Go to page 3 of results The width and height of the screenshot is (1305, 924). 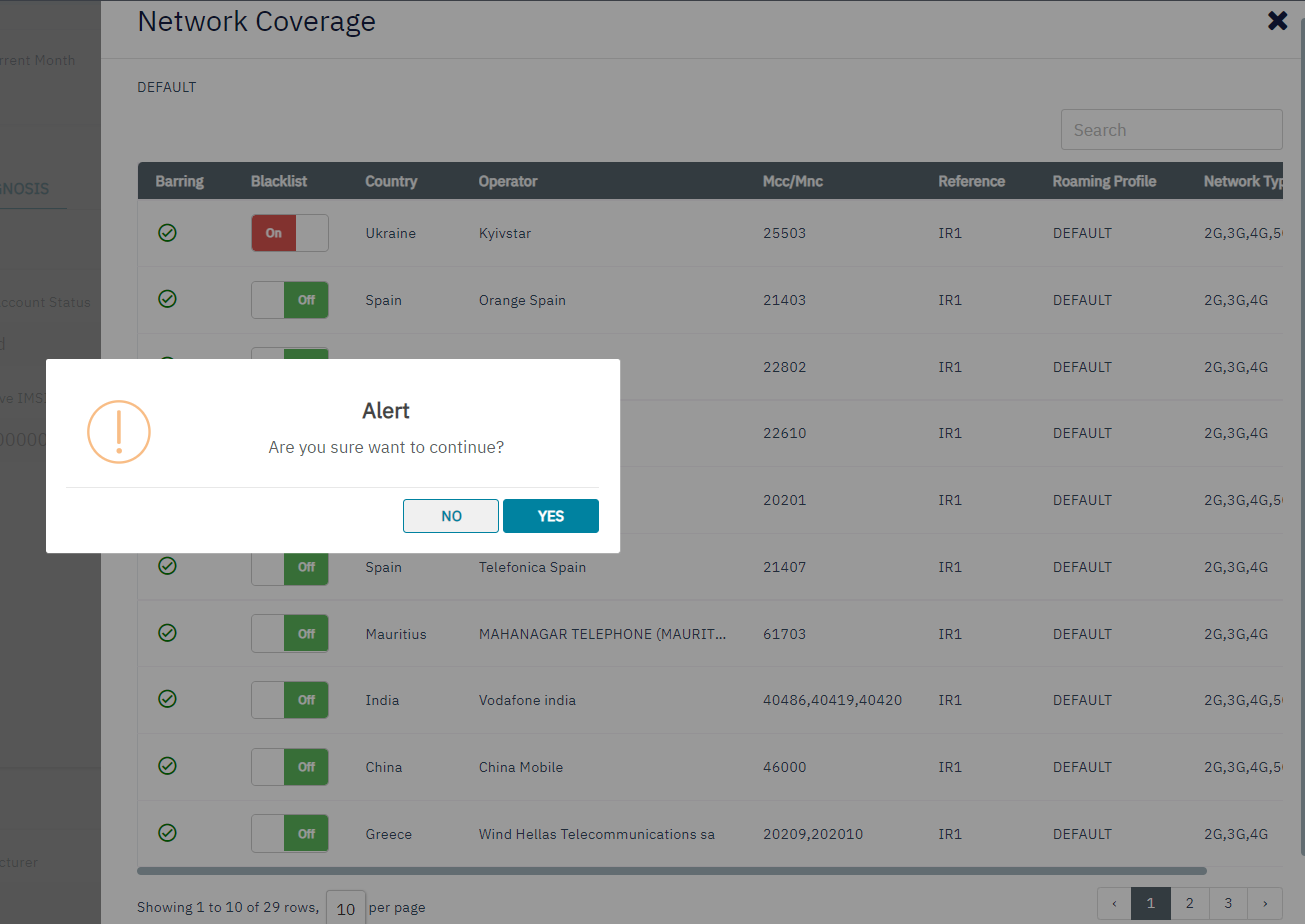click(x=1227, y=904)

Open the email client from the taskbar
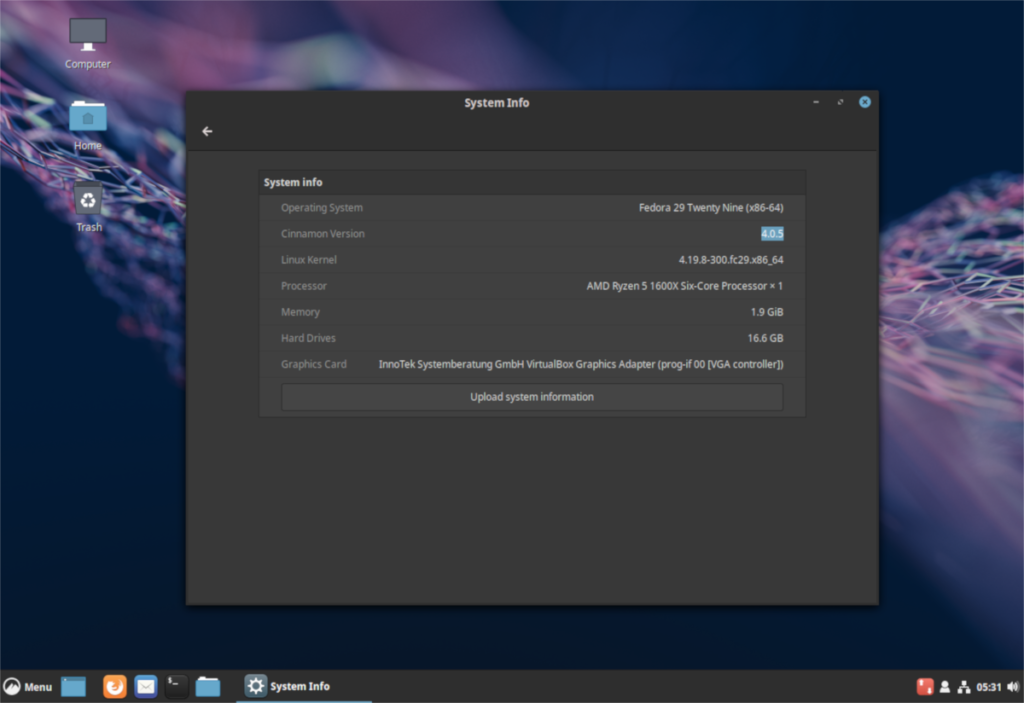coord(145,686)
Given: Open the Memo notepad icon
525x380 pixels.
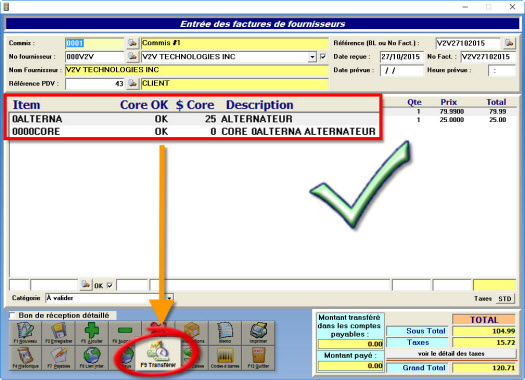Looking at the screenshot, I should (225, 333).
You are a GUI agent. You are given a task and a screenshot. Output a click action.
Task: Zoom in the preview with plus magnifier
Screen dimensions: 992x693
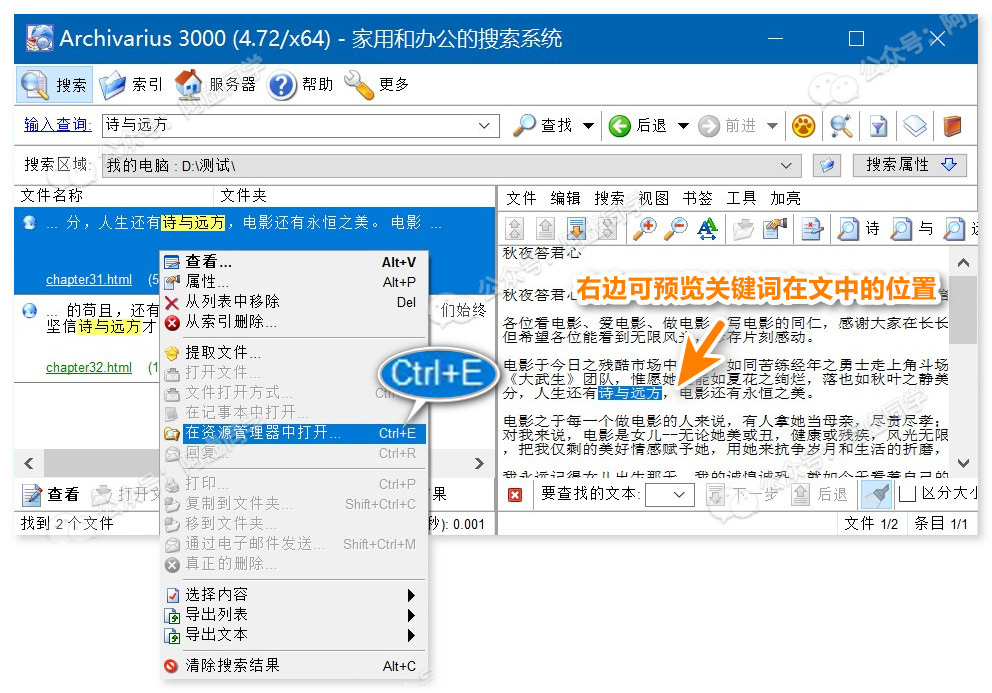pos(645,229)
• • •
» **Your objective**: Copy out word for word the lines of the entries from the one containing "Open the email client from the taskbar" through the last line of the entries, both inclusive, omitting the pictures.

» **Response below**:
Open the email client from the taskbar
coord(145,686)
Given: Open the Memo notepad icon
525x380 pixels.
Looking at the screenshot, I should (225, 333).
You are a GUI agent. You are given a task and a screenshot. Output a click action.
Task: Zoom in the preview with plus magnifier
Screen dimensions: 992x693
pos(645,229)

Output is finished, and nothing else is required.